Kupikir, meninggalkan desa dan bersekolah di seberang—meski tidak terlalu jauh, bisa membebaskanku dari ejekan yang selama ini kudengar. Barangkali Umak berkata benar, keinginanku akan perhiasan muncul sebab olok-olokan orang. Mereka berhasil membuatku merasa tidak berharga, juga tidak berguna. Padahal jariku hanya kurang satu, bukan perangai dan tutur bahasa yang baik yang tanggal dari tubuhku. Namun orang-orang tidak peduli, seolah kurangku menjadi celah besar bagi mereka untuk mengata-ngatai. Tanpa peduli, pada kekurangan diri sendiri yang tersembunyi di hati. Patutlah peribahasa itu seringkali ditempelkan pada kami yang melayu ini. Bodoh tak terajar, pintar tak terikuti.
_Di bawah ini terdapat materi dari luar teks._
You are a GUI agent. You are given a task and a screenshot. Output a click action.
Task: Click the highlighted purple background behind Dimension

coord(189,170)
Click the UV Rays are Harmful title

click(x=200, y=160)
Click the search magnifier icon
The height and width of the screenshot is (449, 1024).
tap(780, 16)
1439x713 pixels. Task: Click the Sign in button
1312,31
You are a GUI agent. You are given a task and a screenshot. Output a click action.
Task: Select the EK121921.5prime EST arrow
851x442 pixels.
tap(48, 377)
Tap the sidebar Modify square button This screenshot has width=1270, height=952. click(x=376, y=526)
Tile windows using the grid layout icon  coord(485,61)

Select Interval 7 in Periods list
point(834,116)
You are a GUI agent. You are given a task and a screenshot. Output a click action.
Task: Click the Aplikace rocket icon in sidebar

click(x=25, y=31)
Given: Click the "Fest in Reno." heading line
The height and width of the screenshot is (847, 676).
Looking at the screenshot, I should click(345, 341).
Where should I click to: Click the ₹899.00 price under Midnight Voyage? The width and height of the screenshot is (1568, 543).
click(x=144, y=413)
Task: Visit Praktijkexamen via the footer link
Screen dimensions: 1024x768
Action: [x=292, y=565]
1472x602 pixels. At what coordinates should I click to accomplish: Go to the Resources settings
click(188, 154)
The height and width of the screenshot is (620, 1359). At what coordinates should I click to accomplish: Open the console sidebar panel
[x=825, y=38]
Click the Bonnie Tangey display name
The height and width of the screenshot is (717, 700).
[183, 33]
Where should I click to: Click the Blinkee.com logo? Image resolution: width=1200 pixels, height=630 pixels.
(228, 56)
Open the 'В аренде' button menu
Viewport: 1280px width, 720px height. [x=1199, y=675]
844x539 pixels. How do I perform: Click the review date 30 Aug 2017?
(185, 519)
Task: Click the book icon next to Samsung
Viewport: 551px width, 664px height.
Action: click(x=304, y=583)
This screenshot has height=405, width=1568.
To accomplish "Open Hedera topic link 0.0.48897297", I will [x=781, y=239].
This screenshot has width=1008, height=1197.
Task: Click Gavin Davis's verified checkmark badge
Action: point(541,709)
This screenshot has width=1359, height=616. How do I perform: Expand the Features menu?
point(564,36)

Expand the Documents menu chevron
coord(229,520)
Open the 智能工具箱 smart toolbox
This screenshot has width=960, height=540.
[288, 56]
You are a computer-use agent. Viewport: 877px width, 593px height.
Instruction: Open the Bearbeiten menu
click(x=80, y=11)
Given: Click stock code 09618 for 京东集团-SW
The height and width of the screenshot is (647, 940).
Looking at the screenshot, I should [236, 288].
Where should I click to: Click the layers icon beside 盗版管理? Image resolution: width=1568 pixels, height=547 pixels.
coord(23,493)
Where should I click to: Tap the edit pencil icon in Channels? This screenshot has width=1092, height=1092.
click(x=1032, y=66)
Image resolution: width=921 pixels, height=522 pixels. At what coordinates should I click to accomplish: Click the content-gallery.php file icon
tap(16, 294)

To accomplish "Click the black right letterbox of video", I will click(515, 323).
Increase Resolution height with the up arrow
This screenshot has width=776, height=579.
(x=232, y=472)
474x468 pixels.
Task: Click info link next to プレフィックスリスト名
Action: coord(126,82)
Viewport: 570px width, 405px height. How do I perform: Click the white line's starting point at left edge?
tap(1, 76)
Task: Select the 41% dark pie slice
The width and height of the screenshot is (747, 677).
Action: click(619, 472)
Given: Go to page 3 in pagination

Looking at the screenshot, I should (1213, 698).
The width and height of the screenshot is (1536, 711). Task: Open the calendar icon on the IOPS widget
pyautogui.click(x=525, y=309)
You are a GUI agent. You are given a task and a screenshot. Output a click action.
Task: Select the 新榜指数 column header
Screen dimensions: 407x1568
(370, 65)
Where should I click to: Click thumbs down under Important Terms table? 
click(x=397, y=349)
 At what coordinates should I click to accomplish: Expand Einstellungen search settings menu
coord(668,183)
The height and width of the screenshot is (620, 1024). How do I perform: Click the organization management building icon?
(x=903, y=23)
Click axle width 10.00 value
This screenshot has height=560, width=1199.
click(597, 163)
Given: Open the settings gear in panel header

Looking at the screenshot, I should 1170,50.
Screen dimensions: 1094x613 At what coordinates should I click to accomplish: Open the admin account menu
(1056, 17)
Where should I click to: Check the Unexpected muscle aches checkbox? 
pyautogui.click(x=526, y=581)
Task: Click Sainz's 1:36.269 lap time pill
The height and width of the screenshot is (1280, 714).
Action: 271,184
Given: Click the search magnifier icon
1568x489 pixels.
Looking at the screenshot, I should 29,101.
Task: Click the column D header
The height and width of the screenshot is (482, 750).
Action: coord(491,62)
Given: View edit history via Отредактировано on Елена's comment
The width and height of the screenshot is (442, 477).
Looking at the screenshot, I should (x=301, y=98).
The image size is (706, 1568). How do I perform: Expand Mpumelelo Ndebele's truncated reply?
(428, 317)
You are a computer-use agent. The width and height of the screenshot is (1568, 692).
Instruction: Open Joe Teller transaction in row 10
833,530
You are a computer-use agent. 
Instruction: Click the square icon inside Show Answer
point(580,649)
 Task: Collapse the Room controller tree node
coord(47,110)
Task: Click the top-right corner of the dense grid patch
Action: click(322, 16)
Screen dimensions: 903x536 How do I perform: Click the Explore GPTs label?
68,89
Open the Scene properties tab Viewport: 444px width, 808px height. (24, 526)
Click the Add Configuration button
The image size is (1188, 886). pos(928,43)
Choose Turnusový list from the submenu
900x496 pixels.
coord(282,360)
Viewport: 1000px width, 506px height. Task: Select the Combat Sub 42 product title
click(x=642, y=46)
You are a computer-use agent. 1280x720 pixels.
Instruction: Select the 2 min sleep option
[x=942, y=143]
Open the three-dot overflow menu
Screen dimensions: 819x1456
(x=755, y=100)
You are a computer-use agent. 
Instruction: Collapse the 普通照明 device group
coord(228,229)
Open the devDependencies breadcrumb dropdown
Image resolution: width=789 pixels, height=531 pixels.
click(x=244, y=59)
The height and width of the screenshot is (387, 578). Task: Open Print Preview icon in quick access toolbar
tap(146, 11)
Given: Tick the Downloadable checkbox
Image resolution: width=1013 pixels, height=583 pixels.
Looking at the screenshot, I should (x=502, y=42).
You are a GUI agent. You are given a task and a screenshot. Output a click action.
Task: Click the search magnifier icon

Padahal mereka sering berkata, menjunjung tinggi tutur bahasa, laku perangai.

Umak berbesar hati menyekolahkanku di Tanjungpinang, meski di desaku sendiri, masih ada bangunan SMP. Aku tak ingin bersekolah di situ, semata aku ingin terbebas dari teman-teman yang lama.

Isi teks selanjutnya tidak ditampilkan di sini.